Homocystinuria is elevation of the amino acid, homocysteine (protein building block coming from our diet) in our urine. Homocysteine can also be elevated in blood. The common reasons for this are:
1) Problems with the enzyme cystathionine beta synthase (CBS), which converts homocysteine to the amino acid cystathionine (which then becomes cysteine) and needs the vitamin B6 (pyridoxine). People who have this problem have B6 deficiency or Classical (B6-responsive or non-B6-reponsive) Homocystinuria (ICD10: E72.11 )
2) Problems with converting homocysteine to the amino acid methionine. These are called “remethylation defects” since this is the process necessary for this conversion.
3) Problems with vitamin B12 or folate (usually not enough, not absorbed from stomach and gut, or not processed to help our body correctly).
High homocysteine (>120 mcmol/L) can lead to blood clots in our lungs, brain, etc.
People can have these problems from birth through their genetics (that which we inherited from our mother and father) or can be acquired.
The patient support group , HCU Network America, provides support for patients and families who have had these problems from birth as well as those diagnosed later in life. If you think you have elevated homocysteine, see your doctor and be tested.

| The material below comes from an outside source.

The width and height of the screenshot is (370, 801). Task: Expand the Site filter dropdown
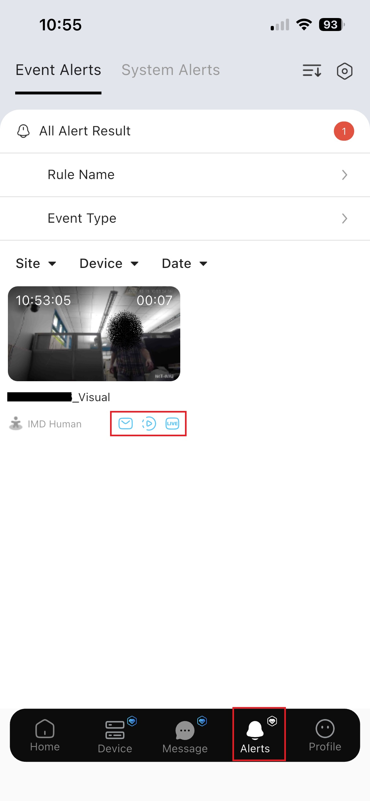pos(36,264)
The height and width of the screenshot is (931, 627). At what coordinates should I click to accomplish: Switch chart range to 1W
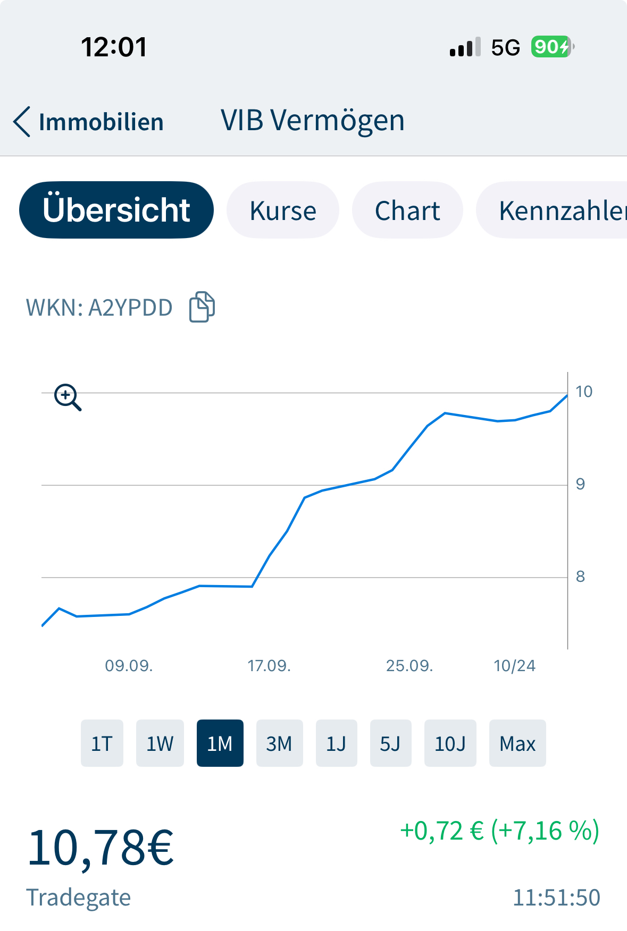click(160, 743)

Acquired forms of elevated homocysteine are usually due to not enough of the vitamins (pyridoxine or B6, vitamin B12, or folate) in our diets or due to the inability of our stomach system from absorbing it from out diet. Your doctor will work with you to assure you take enough but not too much of these vitamins to ensure normal levels, since even vitamins can be dangerous at high levels.